Work to complete: Set down all the data again. Change nothing.

Extracted information:
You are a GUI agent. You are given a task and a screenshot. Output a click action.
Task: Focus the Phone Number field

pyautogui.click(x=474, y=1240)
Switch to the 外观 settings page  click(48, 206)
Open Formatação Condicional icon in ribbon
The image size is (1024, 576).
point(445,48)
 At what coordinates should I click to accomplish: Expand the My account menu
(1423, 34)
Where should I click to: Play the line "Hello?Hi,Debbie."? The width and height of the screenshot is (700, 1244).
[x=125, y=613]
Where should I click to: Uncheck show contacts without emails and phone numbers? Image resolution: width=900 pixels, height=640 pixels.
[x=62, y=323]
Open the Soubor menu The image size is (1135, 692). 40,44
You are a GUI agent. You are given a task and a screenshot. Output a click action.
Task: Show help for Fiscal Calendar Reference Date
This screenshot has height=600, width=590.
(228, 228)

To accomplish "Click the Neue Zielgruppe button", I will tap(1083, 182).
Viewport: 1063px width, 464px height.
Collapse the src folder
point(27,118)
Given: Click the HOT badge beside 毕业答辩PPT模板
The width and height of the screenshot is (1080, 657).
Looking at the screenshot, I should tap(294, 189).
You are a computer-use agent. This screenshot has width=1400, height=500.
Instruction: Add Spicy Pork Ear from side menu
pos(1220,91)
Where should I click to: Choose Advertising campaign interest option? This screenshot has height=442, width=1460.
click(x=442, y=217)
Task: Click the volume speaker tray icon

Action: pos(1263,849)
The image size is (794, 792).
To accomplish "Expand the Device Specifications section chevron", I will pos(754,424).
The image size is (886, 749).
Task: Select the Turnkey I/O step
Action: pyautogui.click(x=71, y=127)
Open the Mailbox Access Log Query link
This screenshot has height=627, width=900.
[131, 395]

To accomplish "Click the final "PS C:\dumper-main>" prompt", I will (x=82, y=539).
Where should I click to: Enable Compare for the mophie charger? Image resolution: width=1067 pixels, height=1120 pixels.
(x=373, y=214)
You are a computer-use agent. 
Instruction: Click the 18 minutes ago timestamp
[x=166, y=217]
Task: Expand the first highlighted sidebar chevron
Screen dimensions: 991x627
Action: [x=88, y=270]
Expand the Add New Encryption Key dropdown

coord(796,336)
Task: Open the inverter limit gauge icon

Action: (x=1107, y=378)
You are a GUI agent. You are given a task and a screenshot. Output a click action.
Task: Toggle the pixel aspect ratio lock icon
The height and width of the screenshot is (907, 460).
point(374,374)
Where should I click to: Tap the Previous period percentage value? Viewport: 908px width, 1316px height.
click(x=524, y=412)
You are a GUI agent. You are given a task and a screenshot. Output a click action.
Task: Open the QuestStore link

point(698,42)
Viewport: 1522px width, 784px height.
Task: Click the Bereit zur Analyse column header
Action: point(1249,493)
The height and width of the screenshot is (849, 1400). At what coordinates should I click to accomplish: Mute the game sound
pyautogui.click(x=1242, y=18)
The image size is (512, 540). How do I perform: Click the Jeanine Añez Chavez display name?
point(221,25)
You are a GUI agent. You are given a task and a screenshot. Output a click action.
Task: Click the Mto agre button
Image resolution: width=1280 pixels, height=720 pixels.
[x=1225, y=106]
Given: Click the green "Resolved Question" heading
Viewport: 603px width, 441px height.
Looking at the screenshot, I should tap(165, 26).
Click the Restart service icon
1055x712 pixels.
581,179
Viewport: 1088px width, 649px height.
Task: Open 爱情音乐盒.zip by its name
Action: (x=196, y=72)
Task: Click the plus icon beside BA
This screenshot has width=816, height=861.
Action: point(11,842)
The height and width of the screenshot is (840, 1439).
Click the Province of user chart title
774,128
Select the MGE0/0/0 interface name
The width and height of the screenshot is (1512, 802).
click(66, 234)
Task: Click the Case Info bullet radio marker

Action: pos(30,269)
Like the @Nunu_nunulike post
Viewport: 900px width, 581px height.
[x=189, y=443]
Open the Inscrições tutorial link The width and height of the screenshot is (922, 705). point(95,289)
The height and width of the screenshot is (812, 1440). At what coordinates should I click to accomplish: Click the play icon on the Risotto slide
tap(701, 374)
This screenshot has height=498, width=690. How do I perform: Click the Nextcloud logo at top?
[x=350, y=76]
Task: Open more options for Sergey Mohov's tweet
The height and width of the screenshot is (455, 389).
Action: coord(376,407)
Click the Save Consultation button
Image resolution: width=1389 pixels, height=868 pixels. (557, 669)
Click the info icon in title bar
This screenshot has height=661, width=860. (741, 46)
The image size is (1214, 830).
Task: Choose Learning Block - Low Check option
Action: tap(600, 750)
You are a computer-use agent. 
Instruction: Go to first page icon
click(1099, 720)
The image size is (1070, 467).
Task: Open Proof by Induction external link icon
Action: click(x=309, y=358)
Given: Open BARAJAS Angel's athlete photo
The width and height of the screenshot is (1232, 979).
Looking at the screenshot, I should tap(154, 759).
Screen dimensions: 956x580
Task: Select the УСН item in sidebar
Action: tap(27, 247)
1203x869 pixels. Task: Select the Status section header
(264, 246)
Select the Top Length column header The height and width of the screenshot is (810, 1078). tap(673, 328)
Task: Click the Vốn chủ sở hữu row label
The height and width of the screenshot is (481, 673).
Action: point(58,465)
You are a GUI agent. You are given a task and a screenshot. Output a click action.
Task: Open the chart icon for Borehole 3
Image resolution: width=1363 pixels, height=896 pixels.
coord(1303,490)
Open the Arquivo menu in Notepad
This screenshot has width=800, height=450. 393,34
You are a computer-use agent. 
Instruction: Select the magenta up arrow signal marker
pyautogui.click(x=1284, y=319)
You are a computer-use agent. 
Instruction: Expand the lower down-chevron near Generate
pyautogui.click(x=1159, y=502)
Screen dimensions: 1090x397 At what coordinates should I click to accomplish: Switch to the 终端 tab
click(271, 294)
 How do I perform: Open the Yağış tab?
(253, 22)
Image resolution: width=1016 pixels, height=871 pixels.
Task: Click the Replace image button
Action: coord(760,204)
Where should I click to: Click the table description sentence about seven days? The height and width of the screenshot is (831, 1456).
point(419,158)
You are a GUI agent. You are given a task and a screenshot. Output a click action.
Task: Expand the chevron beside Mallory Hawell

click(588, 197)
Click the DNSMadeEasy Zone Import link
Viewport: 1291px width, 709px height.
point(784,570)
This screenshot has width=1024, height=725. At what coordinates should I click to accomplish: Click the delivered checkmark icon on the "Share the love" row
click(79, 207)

Response area:
You are a GUI agent. You are given a task and a screenshot. Output a click action.
Task: Focus the Phone Number field

pyautogui.click(x=474, y=1240)
Switch to the 外观 settings page  click(48, 206)
Open Formatação Condicional icon in ribbon
The image size is (1024, 576).
point(445,48)
 At what coordinates should I click to accomplish: Expand the My account menu
(1423, 34)
Where should I click to: Play the line "Hello?Hi,Debbie."? The width and height of the screenshot is (700, 1244).
[x=125, y=613]
Where should I click to: Uncheck show contacts without emails and phone numbers? Image resolution: width=900 pixels, height=640 pixels.
[x=62, y=323]
Open the Soubor menu The image size is (1135, 692). 40,44
You are a GUI agent. You are given a task and a screenshot. Output a click action.
Task: Show help for Fiscal Calendar Reference Date
This screenshot has height=600, width=590.
(228, 228)

To accomplish "Click the Neue Zielgruppe button", I will tap(1083, 182).
Viewport: 1063px width, 464px height.
Collapse the src folder
point(27,118)
Given: Click the HOT badge beside 毕业答辩PPT模板
The width and height of the screenshot is (1080, 657).
Looking at the screenshot, I should tap(294, 189).
You are a computer-use agent. This screenshot has width=1400, height=500.
Instruction: Add Spicy Pork Ear from side menu
pos(1220,91)
Where should I click to: Choose Advertising campaign interest option? This screenshot has height=442, width=1460.
click(x=442, y=217)
Task: Click the volume speaker tray icon

Action: pos(1263,849)
The image size is (794, 792).
To accomplish "Expand the Device Specifications section chevron", I will pos(754,424).
The image size is (886, 749).
Task: Select the Turnkey I/O step
Action: pyautogui.click(x=71, y=127)
Open the Mailbox Access Log Query link
This screenshot has height=627, width=900.
[131, 395]

To accomplish "Click the final "PS C:\dumper-main>" prompt", I will (x=82, y=539).
Where should I click to: Enable Compare for the mophie charger? Image resolution: width=1067 pixels, height=1120 pixels.
(x=373, y=214)
You are a computer-use agent. 
Instruction: Click the 18 minutes ago timestamp
[x=166, y=217]
Task: Expand the first highlighted sidebar chevron
Screen dimensions: 991x627
Action: [x=88, y=270]
Expand the Add New Encryption Key dropdown

coord(796,336)
Task: Open the inverter limit gauge icon

Action: (x=1107, y=378)
You are a GUI agent. You are given a task and a screenshot. Output a click action.
Task: Toggle the pixel aspect ratio lock icon
The height and width of the screenshot is (907, 460).
point(374,374)
Where should I click to: Tap the Previous period percentage value? Viewport: 908px width, 1316px height.
click(x=524, y=412)
You are a GUI agent. You are given a task and a screenshot. Output a click action.
Task: Open the QuestStore link

point(698,42)
Viewport: 1522px width, 784px height.
Task: Click the Bereit zur Analyse column header
Action: point(1249,493)
The height and width of the screenshot is (849, 1400). At what coordinates should I click to accomplish: Mute the game sound
pyautogui.click(x=1242, y=18)
The image size is (512, 540). How do I perform: Click the Jeanine Añez Chavez display name?
point(221,25)
You are a GUI agent. You are given a task and a screenshot. Output a click action.
Task: Click the Mto agre button
Image resolution: width=1280 pixels, height=720 pixels.
[x=1225, y=106]
Given: Click the green "Resolved Question" heading
Viewport: 603px width, 441px height.
Looking at the screenshot, I should tap(165, 26).
Click the Restart service icon
1055x712 pixels.
581,179
Viewport: 1088px width, 649px height.
Task: Open 爱情音乐盒.zip by its name
Action: (x=196, y=72)
Task: Click the plus icon beside BA
This screenshot has width=816, height=861.
Action: point(11,842)
The height and width of the screenshot is (840, 1439).
Click the Province of user chart title
774,128
Select the MGE0/0/0 interface name
The width and height of the screenshot is (1512, 802).
click(66, 234)
Task: Click the Case Info bullet radio marker

Action: pos(30,269)
Like the @Nunu_nunulike post
Viewport: 900px width, 581px height.
[x=189, y=443]
Open the Inscrições tutorial link The width and height of the screenshot is (922, 705). point(95,289)
The height and width of the screenshot is (812, 1440). At what coordinates should I click to accomplish: Click the play icon on the Risotto slide
tap(701, 374)
This screenshot has height=498, width=690. How do I perform: Click the Nextcloud logo at top?
[x=350, y=76]
Task: Open more options for Sergey Mohov's tweet
The height and width of the screenshot is (455, 389).
Action: coord(376,407)
Click the Save Consultation button
Image resolution: width=1389 pixels, height=868 pixels. (557, 669)
Click the info icon in title bar
This screenshot has height=661, width=860. (741, 46)
The image size is (1214, 830).
Task: Choose Learning Block - Low Check option
Action: tap(600, 750)
You are a computer-use agent. 
Instruction: Go to first page icon
click(1099, 720)
The image size is (1070, 467).
Task: Open Proof by Induction external link icon
Action: click(x=309, y=358)
Given: Open BARAJAS Angel's athlete photo
The width and height of the screenshot is (1232, 979).
Looking at the screenshot, I should tap(154, 759).
Screen dimensions: 956x580
Task: Select the УСН item in sidebar
Action: tap(27, 247)
1203x869 pixels. Task: Select the Status section header
(264, 246)
Select the Top Length column header The height and width of the screenshot is (810, 1078). tap(673, 328)
Task: Click the Vốn chủ sở hữu row label
The height and width of the screenshot is (481, 673).
Action: point(58,465)
You are a GUI agent. You are given a task and a screenshot. Output a click action.
Task: Open the chart icon for Borehole 3
Image resolution: width=1363 pixels, height=896 pixels.
coord(1303,490)
Open the Arquivo menu in Notepad
This screenshot has width=800, height=450. 393,34
You are a computer-use agent. 
Instruction: Select the magenta up arrow signal marker
pyautogui.click(x=1284, y=319)
You are a computer-use agent. 
Instruction: Expand the lower down-chevron near Generate
pyautogui.click(x=1159, y=502)
Screen dimensions: 1090x397 At what coordinates should I click to accomplish: Switch to the 终端 tab
click(271, 294)
 How do I perform: Open the Yağış tab?
(253, 22)
Image resolution: width=1016 pixels, height=871 pixels.
Task: Click the Replace image button
Action: coord(760,204)
Where should I click to: Click the table description sentence about seven days? The height and width of the screenshot is (831, 1456).
point(419,158)
You are a GUI agent. You are given a task and a screenshot. Output a click action.
Task: Expand the chevron beside Mallory Hawell

click(588, 197)
Click the DNSMadeEasy Zone Import link
Viewport: 1291px width, 709px height.
point(784,570)
This screenshot has width=1024, height=725. At what coordinates should I click to accomplish: Click the delivered checkmark icon on the "Share the love" row
click(79, 207)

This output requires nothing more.